Saturday

Vine-Ripened.

i am the tomato 
tonight reeling 
turnstyle in the city 
a tornado flung like rain into canyons and valleys 
in the desert and down my elbow the crook still on fire from remembering 

the tornado and the tomato you fired at the wall that night in fury and 
feeling that we were finally ripe and just right and raw and exposed and bare-fists we would fight. 

it must have been time to harvest and uproot me and my mess and bloody my walls and leave me like discarded and decaying mold spores all time-honored and crawling up hiding and blackening slowly my ceiling. the time had come for bobbing and weaving when you got to be both the butterfly and the bee and 

i was the tomato torn up and turned out in a first-round knockout by Mr. Muhammad Ali. and so it went full steam-ahead and so did you with your agenda and produce-wielding and you cleared a pathway for feelings all seedlings inside to spring up and out from the vine of your twisted mind and see the sun and sprout and shout the words that left me feeling so much worse and numb like beige jealous of you for saying it first and controlling and masterminding your exit and my eventual demise 

like overripe and undue time spent on our forbidden and fruitless vine now futile and vile all but dead except in my mind. in truth, i am not above this way of thinking- of mindless comparing and ink-wasting inquiring of my mess and that of the tomato victim jane doe really... as i am dismembered disgusted and unremembered by you and long gone from the walls i once marked as the proof of my life- now faintly stained and covered by fresh paint and your new girlfriend. i'm truly no better nor worse off i guess... 

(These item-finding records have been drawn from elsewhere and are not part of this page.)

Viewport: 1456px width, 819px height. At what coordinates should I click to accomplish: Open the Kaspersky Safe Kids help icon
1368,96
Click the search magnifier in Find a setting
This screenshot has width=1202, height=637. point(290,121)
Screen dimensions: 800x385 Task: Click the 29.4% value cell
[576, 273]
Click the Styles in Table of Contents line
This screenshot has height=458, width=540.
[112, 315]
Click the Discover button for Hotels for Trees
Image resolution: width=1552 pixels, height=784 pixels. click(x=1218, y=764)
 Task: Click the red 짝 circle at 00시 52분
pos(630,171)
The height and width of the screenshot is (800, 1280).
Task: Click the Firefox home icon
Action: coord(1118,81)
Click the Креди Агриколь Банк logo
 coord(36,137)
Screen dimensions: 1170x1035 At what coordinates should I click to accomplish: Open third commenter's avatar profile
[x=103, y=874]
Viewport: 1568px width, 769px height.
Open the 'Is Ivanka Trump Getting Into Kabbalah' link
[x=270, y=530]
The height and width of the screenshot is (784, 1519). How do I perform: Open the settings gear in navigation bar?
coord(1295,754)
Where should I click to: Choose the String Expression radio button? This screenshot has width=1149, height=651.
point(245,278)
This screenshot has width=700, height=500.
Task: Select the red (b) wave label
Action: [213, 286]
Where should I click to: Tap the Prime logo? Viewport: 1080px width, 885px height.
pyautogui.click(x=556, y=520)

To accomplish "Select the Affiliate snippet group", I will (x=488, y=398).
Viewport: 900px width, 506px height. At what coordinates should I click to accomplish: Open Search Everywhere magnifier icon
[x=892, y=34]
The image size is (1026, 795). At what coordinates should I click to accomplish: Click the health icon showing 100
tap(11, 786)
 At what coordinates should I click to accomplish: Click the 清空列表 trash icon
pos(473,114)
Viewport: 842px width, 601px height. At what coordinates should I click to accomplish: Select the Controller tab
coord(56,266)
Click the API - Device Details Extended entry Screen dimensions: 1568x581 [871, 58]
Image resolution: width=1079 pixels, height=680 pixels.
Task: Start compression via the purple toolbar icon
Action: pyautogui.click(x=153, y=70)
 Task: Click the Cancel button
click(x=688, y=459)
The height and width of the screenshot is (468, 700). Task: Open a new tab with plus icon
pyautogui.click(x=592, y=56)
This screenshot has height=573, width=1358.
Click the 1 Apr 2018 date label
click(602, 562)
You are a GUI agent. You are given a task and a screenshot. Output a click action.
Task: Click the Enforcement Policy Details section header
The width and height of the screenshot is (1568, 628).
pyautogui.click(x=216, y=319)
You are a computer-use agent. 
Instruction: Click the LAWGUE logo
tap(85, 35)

than the seeds and the guts from the food blood red and sinking down the wall with a sickening sound and still dripping like the storm drain sewer runoff sound of droplets falling after the storm had come and long since stormed off again the splat and the sputtering pitter-patter sounds of seeds and tomatoes slain viciously now sliding down my kitchen wall so obviously a bad imitation of the aftermath rainmaking noise overhead the leftover drops just condensation and air and nothing that amounts to anything of mass like the ashes and dust of what is and what was and the site of the storm so suddenly 

borne of food and of rage and of rain-making days spent carefully caging and coddling and then denying your feelings of fury and fateful karmic bitchslaps you couldn't have written or scripted it unplanned or whatever it was you were thinking or not thinking by throwing me too like the tomato you threw at the wall left for some poor maid or me to rinse off and kiss it and make it all better and 

if you find her please send her my way if she would come if you still have the number and the zip code and still can remember how fresh was the stench of rotting vegetables in my kitchen and flesh and still i need someone to make it all better.